--- RECORDS TO PROCESS ---
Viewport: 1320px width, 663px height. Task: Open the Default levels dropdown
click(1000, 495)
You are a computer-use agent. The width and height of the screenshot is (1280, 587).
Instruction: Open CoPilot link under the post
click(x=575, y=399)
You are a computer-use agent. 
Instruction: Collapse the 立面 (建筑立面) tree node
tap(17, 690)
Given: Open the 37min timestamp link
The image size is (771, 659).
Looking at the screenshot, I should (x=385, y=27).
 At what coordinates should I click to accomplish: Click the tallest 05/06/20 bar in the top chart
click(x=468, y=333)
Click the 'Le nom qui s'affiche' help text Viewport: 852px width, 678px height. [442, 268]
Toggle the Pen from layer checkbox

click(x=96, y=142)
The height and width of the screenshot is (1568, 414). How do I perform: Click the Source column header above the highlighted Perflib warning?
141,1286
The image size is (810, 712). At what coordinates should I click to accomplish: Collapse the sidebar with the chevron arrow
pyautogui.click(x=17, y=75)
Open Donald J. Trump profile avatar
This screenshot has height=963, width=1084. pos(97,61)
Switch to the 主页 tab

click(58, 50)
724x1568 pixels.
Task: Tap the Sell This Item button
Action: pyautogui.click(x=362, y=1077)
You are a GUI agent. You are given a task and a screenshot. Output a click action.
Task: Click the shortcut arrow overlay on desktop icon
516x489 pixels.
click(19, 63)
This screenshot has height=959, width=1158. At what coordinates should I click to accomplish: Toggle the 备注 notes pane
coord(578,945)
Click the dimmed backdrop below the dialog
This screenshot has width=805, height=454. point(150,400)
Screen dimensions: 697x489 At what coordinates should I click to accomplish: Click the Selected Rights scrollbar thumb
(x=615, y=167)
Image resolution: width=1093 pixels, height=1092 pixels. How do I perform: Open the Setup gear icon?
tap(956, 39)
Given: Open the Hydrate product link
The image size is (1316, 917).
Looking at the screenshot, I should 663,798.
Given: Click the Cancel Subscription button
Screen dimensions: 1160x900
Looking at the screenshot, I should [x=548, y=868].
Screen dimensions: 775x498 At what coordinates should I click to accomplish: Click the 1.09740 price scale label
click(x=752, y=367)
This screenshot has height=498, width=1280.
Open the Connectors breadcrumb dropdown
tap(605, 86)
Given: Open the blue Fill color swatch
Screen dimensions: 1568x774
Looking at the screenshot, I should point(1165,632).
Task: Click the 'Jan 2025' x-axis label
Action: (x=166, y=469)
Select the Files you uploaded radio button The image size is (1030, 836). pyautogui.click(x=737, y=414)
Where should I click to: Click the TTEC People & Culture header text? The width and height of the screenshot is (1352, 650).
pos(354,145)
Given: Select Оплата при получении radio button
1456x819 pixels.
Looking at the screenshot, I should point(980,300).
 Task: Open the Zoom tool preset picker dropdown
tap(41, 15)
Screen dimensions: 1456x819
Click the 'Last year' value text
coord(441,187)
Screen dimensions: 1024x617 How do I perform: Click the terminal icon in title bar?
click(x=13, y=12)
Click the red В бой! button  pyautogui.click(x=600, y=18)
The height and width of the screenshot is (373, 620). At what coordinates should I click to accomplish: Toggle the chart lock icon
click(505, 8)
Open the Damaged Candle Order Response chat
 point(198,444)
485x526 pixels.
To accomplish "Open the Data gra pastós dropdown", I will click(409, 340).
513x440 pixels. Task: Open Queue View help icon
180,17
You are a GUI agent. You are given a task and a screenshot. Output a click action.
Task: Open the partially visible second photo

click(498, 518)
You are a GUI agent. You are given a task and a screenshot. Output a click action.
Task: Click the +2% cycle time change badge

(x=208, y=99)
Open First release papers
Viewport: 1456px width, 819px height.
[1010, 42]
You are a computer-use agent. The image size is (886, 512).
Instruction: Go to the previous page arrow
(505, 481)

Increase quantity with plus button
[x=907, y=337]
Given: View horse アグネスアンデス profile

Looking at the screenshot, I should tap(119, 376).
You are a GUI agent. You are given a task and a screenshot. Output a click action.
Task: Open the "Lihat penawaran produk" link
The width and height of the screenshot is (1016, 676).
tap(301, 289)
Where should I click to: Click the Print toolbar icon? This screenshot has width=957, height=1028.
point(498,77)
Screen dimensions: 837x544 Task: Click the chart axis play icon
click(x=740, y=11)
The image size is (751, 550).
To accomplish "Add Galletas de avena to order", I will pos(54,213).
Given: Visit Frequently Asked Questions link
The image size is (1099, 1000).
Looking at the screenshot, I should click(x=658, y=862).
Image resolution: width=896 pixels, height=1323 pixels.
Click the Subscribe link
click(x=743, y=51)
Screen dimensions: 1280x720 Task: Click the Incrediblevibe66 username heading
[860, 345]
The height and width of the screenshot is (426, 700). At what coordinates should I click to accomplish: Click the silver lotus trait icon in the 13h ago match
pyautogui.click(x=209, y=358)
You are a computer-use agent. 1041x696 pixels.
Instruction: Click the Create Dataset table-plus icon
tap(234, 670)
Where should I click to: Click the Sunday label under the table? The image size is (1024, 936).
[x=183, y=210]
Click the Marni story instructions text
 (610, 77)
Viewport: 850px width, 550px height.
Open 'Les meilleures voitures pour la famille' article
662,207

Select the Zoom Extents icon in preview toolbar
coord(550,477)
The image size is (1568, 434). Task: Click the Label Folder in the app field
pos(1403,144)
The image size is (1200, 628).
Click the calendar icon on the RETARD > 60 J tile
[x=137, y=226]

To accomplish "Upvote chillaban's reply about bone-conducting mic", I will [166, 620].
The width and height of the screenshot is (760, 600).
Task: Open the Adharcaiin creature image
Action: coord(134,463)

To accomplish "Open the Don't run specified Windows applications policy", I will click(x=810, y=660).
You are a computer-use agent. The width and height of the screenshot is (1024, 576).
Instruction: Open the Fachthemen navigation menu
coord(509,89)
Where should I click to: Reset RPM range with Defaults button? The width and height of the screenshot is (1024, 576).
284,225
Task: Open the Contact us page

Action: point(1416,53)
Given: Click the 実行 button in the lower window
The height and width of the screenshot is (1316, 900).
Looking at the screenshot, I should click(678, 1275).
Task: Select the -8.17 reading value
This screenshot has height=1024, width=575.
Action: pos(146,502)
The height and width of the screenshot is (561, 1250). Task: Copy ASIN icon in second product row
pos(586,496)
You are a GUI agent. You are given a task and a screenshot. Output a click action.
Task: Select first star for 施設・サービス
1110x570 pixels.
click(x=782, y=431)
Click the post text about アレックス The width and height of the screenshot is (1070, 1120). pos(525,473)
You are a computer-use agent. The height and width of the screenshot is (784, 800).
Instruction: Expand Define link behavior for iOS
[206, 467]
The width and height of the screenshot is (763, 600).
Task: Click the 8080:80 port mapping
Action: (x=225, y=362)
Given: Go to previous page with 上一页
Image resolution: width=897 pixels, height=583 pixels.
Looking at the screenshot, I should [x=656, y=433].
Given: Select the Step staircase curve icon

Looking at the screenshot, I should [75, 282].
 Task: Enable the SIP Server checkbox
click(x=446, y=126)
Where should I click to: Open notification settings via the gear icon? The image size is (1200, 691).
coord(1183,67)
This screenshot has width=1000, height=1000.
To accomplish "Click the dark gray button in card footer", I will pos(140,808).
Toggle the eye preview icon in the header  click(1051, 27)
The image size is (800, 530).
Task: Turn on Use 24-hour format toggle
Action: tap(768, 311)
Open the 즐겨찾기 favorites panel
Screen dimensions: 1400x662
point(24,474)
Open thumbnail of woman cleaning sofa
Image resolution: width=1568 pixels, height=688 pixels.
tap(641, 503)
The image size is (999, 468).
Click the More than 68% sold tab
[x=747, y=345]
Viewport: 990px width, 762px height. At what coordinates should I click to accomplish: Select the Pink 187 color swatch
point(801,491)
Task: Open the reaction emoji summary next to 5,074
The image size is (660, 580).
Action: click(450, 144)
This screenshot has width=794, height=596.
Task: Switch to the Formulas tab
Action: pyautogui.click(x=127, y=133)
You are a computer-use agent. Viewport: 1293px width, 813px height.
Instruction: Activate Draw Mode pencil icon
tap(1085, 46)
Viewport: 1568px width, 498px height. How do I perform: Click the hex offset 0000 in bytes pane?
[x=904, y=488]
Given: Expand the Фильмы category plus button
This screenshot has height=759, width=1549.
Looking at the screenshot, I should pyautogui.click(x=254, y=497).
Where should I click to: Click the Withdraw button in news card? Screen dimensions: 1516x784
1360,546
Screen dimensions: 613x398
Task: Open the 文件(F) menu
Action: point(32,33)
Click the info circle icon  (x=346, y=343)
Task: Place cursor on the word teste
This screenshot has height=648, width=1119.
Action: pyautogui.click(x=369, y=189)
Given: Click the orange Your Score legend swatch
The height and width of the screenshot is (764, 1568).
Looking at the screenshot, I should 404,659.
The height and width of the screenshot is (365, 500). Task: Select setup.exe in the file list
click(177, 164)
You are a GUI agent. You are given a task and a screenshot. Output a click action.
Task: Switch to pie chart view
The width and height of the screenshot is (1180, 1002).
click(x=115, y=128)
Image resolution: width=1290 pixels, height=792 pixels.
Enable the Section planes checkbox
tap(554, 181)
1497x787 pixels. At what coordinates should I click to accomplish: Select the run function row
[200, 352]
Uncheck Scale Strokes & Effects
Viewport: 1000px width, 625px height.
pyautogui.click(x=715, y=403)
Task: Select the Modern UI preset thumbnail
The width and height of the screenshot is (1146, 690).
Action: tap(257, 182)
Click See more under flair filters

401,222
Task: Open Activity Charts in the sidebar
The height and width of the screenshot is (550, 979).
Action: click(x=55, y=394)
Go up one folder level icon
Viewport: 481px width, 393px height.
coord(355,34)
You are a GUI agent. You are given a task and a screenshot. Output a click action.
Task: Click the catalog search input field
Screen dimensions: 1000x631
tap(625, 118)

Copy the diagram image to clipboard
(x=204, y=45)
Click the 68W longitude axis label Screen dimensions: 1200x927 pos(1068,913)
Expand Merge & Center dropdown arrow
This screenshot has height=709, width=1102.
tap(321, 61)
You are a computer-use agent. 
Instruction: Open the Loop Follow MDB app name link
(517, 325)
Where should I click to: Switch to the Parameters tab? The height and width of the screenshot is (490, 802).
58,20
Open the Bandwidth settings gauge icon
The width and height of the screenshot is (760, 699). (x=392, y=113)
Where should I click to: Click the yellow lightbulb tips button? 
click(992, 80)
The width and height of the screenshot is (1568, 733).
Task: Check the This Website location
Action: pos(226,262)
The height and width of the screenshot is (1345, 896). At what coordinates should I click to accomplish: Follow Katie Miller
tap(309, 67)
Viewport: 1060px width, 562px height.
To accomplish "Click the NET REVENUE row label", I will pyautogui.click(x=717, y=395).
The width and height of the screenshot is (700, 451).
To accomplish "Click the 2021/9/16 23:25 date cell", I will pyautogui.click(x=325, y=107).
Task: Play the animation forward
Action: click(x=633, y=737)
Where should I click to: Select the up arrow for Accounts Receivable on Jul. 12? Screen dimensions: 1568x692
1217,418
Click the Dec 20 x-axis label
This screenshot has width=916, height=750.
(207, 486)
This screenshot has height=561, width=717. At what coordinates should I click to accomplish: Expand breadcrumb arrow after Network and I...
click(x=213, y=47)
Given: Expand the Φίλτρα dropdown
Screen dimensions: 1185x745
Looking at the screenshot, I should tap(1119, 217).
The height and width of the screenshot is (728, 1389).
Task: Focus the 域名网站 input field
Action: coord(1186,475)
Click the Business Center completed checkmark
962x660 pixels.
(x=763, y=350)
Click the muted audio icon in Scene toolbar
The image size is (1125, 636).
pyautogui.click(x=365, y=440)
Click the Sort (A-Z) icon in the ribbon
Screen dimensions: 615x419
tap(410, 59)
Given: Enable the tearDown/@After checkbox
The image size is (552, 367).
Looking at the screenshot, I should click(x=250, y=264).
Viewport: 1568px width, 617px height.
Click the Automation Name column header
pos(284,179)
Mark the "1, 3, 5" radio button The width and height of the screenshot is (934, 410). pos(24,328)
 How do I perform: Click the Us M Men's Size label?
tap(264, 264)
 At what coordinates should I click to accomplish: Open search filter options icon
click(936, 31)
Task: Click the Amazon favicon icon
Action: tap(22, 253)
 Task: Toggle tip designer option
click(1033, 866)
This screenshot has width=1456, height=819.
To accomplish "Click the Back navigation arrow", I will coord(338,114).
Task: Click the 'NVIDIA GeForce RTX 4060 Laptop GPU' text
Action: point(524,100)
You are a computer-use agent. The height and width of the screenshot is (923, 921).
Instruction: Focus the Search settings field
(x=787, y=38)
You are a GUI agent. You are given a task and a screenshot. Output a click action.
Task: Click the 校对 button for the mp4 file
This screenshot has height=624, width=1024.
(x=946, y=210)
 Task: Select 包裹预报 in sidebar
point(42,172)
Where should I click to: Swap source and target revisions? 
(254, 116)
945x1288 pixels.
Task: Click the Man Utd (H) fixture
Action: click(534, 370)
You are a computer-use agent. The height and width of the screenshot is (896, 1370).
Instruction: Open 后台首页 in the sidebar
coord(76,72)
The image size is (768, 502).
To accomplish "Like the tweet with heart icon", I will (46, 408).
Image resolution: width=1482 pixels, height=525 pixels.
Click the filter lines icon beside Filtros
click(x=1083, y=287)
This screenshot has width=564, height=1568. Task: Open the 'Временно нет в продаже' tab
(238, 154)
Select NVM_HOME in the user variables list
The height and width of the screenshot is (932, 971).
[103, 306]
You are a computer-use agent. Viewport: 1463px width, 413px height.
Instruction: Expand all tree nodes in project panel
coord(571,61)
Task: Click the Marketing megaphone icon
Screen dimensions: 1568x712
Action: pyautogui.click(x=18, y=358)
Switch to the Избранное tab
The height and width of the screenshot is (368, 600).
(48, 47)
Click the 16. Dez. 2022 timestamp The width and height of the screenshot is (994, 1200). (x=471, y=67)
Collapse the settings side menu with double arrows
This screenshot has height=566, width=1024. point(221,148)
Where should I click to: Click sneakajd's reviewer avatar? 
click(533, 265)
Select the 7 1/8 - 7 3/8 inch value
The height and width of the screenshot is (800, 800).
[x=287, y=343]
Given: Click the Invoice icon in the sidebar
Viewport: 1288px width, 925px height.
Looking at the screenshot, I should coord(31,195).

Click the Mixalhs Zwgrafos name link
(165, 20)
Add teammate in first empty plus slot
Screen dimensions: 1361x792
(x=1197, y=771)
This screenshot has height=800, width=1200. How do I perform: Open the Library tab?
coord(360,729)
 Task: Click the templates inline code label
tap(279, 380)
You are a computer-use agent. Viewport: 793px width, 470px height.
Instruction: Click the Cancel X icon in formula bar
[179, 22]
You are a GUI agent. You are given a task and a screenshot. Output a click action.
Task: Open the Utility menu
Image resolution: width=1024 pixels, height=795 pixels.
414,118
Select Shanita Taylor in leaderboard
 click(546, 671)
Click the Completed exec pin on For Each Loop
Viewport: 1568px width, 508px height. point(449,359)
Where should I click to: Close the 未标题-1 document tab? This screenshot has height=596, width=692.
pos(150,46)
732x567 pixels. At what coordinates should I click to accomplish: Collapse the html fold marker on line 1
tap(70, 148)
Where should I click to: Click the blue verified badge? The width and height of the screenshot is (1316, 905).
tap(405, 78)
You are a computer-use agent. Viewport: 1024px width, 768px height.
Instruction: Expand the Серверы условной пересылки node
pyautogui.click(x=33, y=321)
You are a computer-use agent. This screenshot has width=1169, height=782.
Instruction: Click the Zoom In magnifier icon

--- TASK BRIEF ---
Provide an exact transcript of the lines from the one that holds "Given: Click the Invoice icon in the sidebar" through the final line of the data above.

--- EXERCISE RESPONSE ---
Given: Click the Invoice icon in the sidebar
Viewport: 1288px width, 925px height.
Looking at the screenshot, I should coord(31,195).

Click the Mixalhs Zwgrafos name link
(165, 20)
Add teammate in first empty plus slot
Screen dimensions: 1361x792
(x=1197, y=771)
This screenshot has height=800, width=1200. How do I perform: Open the Library tab?
coord(360,729)
 Task: Click the templates inline code label
tap(279, 380)
You are a computer-use agent. Viewport: 793px width, 470px height.
Instruction: Click the Cancel X icon in formula bar
[179, 22]
You are a GUI agent. You are given a task and a screenshot. Output a click action.
Task: Open the Utility menu
Image resolution: width=1024 pixels, height=795 pixels.
414,118
Select Shanita Taylor in leaderboard
 click(546, 671)
Click the Completed exec pin on For Each Loop
Viewport: 1568px width, 508px height. point(449,359)
Where should I click to: Close the 未标题-1 document tab? This screenshot has height=596, width=692.
pos(150,46)
732x567 pixels. At what coordinates should I click to accomplish: Collapse the html fold marker on line 1
tap(70, 148)
Where should I click to: Click the blue verified badge? The width and height of the screenshot is (1316, 905).
tap(405, 78)
You are a computer-use agent. Viewport: 1024px width, 768px height.
Instruction: Expand the Серверы условной пересылки node
pyautogui.click(x=33, y=321)
You are a computer-use agent. This screenshot has width=1169, height=782.
Instruction: Click the Zoom In magnifier icon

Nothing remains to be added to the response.